The malware comprises multiple malicious Android apps that impersonate legitimate ones, and unfortunately, most of these fake apps have already been installed by over 1,000,000 users.
All these malicious applications are designed to steal victims’ credentials and 2FA codes, compromising their personal and sensitive information.
FluHorse targets various industries across the Eastern Asian market and is distributed through email.
These attacks can prove persistent, dangerous, and challenging to detect, as they often leverage email accounts belonging to high-profile entities during the initial stages.
Attackers find applications that mimic trusted, reputable companies particularly enticing since they are likely to attract financially capable customers.
The legitimacy of these copied applications makes them even more appealing to hackers.
- ETC with 1,000,000+ Google Play installsVPBank
- Neo with 1,000,000+ Google Play installs
According to the ETC APK developer’s website, the application generates approximately 16 million transactions daily, with over 6 million users relying on its services.
VPBank, a major private bank in Vietnam, recorded total assets surpassing 631 trillion dongs as of December 2022, cementing its position as one of the country’s biggest financial institutions.
While the enterprise encompasses a diverse range of financial services like:-
- Spanning retail
- Consumer Finance
- Wealth management operations
Also, experts have noted the presence of other malicious dating applications’ presence. However, they have not discovered any corresponding applications that the malware attempts to impersonate.
The malicious applications contain nothing beyond multiple window replicas that offer the victim input options.
While the scheme’s effectiveness remains undisputed, regardless of the attackers’ intentions, once the victim enters their sensitive data, the information is swiftly exfiltrated to the command and control (C&C) server.
Upon reaching this step, the SMS interception feature takes over, redirecting all incoming SMS traffic to the server under the attacker’s control.
The malware actors intercept any Two Factor Authentication (2FA) codes when prompted in the event they have already entered stolen credentials or credit card data.
Moreover, the email lures serve as an effective social engineering tactic and are consistent with the supposed intent of the malicious APK (like paying tolls) installed afterward.
To achieve the objective, assessing Flutter-based applications requires intermediate steps compared to analyzing pure Android apps.
The Flutter framework uses a custom virtual environment that enables developers to develop across multiple platforms using a single code set.
The Flutter platform utilizes a particular programming language called Dart for its development.
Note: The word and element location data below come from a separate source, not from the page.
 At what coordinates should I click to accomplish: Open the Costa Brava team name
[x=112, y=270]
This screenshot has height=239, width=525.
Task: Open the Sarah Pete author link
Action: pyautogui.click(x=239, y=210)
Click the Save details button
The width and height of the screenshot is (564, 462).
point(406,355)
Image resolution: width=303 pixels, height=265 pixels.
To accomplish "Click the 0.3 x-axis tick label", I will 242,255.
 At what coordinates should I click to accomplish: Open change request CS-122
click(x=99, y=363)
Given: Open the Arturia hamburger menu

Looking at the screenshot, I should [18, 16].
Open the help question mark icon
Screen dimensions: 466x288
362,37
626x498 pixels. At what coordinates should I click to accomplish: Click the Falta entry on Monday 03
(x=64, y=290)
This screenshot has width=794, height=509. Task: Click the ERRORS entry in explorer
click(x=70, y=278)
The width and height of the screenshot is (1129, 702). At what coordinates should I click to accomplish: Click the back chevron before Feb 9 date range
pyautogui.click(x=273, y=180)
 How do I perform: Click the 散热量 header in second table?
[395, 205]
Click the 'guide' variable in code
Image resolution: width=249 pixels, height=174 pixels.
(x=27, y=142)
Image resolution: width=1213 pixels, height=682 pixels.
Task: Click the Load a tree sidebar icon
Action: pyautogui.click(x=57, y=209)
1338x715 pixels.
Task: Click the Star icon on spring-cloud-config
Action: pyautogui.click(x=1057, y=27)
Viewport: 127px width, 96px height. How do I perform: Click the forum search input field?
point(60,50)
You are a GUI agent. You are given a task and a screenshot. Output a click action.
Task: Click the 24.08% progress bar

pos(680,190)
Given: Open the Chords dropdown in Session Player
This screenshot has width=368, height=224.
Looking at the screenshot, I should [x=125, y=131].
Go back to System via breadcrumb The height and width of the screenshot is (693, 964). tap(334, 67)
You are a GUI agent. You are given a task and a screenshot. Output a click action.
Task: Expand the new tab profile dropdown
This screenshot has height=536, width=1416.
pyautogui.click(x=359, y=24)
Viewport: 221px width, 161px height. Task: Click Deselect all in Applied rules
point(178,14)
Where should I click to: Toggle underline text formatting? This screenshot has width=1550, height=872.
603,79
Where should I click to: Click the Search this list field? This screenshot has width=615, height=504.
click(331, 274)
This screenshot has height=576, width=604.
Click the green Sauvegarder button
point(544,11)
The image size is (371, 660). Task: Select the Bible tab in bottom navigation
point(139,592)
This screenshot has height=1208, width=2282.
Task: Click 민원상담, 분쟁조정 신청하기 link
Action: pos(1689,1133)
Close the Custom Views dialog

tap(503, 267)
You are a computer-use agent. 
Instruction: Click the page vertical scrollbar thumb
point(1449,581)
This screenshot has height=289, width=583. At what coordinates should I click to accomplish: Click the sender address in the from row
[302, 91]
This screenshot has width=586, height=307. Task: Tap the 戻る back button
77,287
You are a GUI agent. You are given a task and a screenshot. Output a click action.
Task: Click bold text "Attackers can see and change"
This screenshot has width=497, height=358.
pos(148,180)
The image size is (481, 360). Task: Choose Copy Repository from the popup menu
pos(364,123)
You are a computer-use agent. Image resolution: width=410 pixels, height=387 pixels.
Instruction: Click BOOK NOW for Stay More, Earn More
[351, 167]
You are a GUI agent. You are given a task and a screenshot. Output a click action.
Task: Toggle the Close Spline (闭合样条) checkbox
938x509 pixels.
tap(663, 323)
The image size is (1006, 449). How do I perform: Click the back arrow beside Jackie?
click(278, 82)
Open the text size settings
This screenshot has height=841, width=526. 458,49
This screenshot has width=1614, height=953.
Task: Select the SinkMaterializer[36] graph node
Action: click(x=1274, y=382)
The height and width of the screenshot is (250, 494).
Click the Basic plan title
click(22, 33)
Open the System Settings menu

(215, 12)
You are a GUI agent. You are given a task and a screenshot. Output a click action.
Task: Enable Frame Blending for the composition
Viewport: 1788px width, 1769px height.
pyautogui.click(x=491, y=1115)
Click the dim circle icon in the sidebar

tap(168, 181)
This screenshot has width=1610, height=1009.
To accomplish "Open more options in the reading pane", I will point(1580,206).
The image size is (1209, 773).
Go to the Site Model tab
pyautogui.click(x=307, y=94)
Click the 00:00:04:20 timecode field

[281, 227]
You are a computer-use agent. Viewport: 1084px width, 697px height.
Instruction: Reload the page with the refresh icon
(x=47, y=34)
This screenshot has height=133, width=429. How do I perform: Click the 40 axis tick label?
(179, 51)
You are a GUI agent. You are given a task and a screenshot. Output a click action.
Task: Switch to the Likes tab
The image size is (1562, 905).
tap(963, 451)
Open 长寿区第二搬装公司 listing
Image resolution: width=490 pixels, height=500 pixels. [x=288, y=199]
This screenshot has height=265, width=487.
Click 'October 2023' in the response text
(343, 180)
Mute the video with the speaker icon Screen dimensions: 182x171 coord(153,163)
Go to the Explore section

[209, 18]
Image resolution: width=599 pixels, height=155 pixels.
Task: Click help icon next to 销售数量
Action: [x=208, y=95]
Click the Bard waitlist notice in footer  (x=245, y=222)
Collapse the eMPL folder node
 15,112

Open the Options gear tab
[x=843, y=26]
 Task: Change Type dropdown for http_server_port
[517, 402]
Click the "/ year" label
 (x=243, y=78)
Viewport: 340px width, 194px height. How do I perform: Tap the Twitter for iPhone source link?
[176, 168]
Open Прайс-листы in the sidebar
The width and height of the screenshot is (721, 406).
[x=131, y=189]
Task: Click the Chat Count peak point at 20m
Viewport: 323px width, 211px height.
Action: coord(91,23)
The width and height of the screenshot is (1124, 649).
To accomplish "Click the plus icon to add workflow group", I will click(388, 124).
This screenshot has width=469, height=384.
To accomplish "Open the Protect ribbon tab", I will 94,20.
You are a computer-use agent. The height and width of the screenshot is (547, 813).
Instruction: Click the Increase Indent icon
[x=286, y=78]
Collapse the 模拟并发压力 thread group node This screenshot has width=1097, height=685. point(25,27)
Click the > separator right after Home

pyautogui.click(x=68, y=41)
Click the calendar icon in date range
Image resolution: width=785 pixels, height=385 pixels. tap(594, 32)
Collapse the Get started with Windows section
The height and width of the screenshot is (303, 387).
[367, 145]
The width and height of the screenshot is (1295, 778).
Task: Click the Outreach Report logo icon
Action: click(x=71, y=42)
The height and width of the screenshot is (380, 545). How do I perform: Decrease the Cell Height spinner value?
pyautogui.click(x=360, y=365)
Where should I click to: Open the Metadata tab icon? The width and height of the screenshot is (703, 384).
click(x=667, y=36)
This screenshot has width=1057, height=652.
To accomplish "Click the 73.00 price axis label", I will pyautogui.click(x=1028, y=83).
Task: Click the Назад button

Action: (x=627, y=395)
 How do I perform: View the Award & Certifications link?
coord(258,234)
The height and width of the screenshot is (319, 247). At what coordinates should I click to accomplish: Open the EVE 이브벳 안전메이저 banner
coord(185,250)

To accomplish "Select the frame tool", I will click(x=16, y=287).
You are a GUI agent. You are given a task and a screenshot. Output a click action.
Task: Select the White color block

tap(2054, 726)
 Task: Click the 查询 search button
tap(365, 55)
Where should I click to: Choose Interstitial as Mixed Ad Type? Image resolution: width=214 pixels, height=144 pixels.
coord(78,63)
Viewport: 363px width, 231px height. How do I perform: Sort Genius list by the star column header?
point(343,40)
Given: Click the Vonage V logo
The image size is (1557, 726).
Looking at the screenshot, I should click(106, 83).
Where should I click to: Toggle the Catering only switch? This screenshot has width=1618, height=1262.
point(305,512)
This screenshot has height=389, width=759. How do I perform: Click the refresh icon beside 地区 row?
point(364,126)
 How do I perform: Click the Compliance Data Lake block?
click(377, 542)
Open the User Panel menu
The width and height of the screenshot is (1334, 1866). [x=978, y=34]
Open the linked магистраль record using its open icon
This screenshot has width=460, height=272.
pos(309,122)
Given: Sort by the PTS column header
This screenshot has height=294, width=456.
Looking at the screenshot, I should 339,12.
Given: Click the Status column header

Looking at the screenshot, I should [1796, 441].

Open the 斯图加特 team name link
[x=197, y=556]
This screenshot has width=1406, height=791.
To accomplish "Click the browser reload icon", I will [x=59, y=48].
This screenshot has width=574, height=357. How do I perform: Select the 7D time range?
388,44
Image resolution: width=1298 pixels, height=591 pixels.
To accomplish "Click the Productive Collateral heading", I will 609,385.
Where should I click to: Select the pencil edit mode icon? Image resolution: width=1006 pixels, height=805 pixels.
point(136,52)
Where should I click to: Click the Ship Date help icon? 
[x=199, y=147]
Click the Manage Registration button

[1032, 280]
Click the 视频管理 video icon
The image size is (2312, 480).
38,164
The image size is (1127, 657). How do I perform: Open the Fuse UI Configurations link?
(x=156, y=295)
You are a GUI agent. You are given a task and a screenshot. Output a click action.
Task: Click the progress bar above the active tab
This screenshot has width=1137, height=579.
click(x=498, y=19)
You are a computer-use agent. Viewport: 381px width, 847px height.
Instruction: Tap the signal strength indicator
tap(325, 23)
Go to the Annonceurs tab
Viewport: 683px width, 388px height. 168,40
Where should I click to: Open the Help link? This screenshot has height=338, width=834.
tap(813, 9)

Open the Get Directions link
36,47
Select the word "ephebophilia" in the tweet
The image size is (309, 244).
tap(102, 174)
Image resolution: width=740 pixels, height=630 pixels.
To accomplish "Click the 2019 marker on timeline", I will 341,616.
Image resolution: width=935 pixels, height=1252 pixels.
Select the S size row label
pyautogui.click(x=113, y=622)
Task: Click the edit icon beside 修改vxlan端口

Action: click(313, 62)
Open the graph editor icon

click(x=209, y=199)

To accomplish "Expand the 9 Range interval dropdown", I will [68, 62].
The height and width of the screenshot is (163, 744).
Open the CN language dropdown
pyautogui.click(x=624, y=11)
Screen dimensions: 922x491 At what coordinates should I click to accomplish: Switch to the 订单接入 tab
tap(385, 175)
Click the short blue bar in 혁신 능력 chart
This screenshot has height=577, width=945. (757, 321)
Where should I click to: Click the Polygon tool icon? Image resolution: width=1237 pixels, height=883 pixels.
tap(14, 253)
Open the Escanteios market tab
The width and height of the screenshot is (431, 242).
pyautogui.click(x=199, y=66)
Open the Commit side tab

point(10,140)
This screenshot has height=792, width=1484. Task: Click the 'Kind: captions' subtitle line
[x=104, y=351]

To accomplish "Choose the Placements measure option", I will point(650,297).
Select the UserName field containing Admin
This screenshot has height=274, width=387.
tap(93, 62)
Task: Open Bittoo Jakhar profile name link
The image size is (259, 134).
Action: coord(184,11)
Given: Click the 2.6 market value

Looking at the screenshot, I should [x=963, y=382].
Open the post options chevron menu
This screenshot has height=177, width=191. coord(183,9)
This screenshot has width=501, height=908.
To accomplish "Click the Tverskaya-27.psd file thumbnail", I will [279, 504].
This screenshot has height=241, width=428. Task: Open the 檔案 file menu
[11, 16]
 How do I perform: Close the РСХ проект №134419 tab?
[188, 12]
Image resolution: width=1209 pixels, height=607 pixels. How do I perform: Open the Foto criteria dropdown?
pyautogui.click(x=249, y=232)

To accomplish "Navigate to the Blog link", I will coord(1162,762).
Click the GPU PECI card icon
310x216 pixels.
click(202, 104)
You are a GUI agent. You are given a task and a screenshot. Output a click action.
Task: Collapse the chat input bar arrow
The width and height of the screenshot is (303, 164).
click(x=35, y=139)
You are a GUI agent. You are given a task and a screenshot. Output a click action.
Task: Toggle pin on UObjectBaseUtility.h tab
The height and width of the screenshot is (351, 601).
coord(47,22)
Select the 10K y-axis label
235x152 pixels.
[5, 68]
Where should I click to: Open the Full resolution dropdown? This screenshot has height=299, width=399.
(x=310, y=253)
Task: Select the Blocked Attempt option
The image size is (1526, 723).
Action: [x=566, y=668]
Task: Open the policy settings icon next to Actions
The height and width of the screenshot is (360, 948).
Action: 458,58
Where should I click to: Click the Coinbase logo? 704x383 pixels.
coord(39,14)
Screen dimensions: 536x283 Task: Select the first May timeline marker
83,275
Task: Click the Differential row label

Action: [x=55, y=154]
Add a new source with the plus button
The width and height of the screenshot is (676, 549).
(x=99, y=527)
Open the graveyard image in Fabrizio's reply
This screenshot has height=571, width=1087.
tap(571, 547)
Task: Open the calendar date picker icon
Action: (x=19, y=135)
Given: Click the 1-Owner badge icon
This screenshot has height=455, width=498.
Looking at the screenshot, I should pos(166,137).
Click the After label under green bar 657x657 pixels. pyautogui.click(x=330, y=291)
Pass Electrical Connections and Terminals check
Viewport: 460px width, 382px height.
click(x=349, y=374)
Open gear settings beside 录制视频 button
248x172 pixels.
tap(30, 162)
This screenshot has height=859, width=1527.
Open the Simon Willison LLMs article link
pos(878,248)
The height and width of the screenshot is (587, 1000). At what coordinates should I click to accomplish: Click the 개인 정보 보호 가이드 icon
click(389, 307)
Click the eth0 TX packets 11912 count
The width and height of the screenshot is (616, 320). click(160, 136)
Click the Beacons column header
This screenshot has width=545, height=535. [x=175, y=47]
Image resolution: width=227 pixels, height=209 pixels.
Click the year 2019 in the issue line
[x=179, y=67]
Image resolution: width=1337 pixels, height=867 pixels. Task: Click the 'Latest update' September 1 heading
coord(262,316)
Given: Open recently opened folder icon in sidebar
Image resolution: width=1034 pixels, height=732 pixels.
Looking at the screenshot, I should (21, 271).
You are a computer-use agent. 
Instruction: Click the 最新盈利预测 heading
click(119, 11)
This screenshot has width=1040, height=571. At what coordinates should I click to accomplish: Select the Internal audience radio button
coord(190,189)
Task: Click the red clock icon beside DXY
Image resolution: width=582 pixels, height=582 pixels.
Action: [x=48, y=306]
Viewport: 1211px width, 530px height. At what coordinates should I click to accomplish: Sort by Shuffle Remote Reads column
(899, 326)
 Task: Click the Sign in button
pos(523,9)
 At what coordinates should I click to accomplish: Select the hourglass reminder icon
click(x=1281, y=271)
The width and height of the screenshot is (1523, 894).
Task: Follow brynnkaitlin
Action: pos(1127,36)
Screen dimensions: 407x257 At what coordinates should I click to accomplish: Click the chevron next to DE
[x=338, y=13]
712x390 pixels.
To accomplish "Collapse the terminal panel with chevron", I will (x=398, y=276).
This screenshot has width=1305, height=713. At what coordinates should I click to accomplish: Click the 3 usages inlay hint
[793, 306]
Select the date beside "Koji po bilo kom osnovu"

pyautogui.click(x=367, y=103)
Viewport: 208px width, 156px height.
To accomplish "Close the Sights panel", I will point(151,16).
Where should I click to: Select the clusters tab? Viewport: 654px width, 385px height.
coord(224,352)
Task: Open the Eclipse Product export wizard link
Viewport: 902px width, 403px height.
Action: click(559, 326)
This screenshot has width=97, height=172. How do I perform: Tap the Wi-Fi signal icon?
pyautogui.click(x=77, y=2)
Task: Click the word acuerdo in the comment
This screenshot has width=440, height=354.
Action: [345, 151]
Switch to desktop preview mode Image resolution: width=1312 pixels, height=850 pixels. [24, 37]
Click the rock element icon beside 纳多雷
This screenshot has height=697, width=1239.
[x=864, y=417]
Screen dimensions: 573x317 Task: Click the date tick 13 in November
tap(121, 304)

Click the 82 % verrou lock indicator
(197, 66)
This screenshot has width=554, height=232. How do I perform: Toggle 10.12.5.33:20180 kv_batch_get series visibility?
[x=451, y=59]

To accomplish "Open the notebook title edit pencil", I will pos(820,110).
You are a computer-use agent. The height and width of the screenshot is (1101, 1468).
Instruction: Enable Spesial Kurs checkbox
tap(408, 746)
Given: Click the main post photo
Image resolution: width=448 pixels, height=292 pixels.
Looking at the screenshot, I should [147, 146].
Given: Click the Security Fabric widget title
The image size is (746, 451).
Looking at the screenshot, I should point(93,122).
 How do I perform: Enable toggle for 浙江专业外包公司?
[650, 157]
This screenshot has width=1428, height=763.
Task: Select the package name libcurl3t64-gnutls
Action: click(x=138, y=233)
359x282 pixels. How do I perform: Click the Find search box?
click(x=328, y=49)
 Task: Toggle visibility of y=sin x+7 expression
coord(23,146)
At the same time, the availability of the Flutter platform code as an open-source project makes analysis somewhat more straightforward.
The malicious samples have multiple layers of technical implementation.
Despite the simple, functional aspect, analysts deduce that the malware developers utilized Flutter as a developing platform, indicating minimal programming effort.
Since May 2022, FluHorse activity has been under the radar of cybersecurity researchers.
Their analysis reveals the persistent danger of these campaigns as fresh infrastructure nodes and malicious applications surface every month.